_Set exercise_. In the Tito excerpt below, rewrite everything from "He was a member" down to "game was over.", putting "MGB" in place of "NKVD".

Tito and His Comrades

(Steven Felgate) #1

190 The Postwar Period


He was a member of the CC CPSU and the NKVD and for years had been in
charge of Yugoslav affairs. If he had any hopes of convincing Tito when he
came, he departed under the unpleasant impression that the game was over.
The marshal’s words played a part, as did a curious coincidence: in his study,
Tito had two portraits, one of Lenin and one of Stalin. A few minutes before
Moshetov entered the room, Stalin’s photo had fallen from the wall and was
momentarily set on the floor. The Soviet emissary certainly would not have
ignored this sacrilege and its hidden significance.^220


Exclusion from the Cominform

On 19 June 1948, a dispatch came from Moscow, this time signed by Mikhail A.

_Data lines_.

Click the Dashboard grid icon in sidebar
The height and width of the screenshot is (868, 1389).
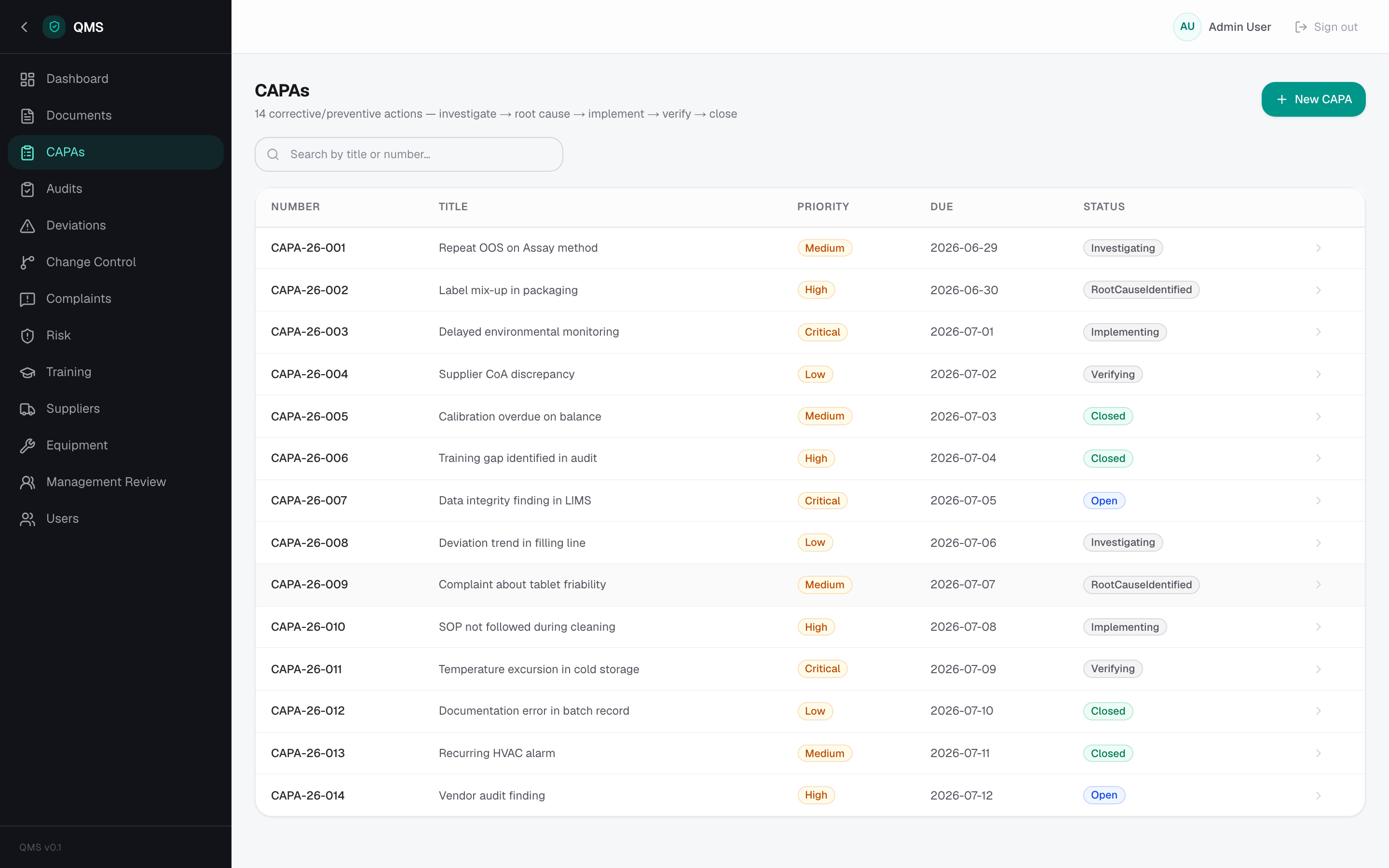tap(27, 79)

_Full response_.
He was a member of the CC CPSU and the MGB and for years had been in
charge of Yugoslav affairs. If he had any hopes of convincing Tito when he
came, he departed under the unpleasant impression that the game was over.